I don't know what to believe. I'm old enough to remember the Swine Flu scare of 1976-77. At the time there were people predicting all kinds of horrors. Since then, we've had SARS, H1N1 and probably a few others thrown in as well.

I'm cautious enough to get my flu shot every year and take minimal precautions by hand washing. But this one is different because of the mortality rate and the down right gruesomeness of the symptoms.

Yes, it is not contagious until one develops symptoms but one does not go from symptom free to melting innards in one day. That first day of being contagious could be little more than coughing and sneezing. That's how colds are spread. Good old easy to get colds.

So what is true and what is just media fear mongering? Damned if I know. The media has certainly overplayed threats before. I hope that is the case with this.

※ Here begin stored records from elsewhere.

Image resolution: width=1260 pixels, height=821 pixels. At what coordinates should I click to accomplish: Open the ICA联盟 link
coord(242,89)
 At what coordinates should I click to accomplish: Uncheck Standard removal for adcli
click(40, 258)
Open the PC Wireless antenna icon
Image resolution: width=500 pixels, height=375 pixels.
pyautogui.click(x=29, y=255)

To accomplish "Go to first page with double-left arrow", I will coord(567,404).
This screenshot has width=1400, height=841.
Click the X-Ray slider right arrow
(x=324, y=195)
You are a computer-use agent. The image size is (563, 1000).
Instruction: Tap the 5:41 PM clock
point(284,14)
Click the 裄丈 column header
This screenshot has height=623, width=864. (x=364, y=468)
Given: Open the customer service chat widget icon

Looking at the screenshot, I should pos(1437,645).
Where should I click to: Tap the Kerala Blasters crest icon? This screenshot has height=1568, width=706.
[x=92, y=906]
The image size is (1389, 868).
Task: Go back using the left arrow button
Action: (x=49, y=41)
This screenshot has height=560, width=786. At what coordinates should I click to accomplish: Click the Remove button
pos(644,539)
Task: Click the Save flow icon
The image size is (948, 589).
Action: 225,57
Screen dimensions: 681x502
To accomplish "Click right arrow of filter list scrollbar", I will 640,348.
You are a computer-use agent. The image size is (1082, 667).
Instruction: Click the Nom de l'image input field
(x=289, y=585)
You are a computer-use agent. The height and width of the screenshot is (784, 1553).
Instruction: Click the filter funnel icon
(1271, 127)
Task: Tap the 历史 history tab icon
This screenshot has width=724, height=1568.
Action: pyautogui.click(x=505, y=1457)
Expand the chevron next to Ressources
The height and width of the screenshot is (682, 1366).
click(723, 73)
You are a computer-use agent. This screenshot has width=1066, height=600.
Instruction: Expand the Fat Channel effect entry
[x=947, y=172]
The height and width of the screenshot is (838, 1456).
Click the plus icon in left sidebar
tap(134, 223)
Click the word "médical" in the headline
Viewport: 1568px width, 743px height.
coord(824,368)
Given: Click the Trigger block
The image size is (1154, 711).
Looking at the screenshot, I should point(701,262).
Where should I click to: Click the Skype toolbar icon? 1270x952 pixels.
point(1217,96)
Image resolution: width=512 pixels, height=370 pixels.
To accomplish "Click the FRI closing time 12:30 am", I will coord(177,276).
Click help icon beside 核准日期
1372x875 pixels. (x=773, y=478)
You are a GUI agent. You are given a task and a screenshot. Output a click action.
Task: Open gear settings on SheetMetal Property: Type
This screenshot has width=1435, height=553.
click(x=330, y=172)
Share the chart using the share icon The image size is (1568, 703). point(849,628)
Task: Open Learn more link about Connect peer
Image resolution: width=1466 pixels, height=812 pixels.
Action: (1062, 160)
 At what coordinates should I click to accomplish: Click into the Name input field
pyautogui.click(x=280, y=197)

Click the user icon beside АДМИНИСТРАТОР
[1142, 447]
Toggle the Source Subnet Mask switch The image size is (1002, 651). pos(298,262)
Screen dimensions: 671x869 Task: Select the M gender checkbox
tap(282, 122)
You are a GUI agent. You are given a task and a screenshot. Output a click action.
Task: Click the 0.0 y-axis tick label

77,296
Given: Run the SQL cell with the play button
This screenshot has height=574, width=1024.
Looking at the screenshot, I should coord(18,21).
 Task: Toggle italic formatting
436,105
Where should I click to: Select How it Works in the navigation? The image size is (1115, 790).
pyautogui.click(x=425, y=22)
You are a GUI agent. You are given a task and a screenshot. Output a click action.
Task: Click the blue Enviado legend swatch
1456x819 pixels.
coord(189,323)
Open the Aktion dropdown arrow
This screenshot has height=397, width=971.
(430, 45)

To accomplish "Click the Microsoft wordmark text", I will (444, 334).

I can only hope that there are people working 24/7 on a vaccine.

Quixote1818

(28,918 posts)
14. Your point about sneezing and caughing is one that makes me wonder as well
Sun Oct 5, 2014, 02:23 AM
Oct 2014

I generally think Doctors and the CDC know their stuff and I remember meeting a guy with Aids back in the early 80's and watching him pick up ice and put it in my glass at a party and wondering if it was okay to drink from the glass. I drank from it with minimal fear because I was told you could not get Aids from sweat but it did give me pause.

It's just strange that Ebola is spread by body fluids but not by coughing or sneezing? I know the doctors were right about Aids on this but sometimes it makes you wonder why it's not spread this way? Could it sometimes, be it rarely be? That is a question I would like to ask an expert on the disease. How do they determine these things with such confidence?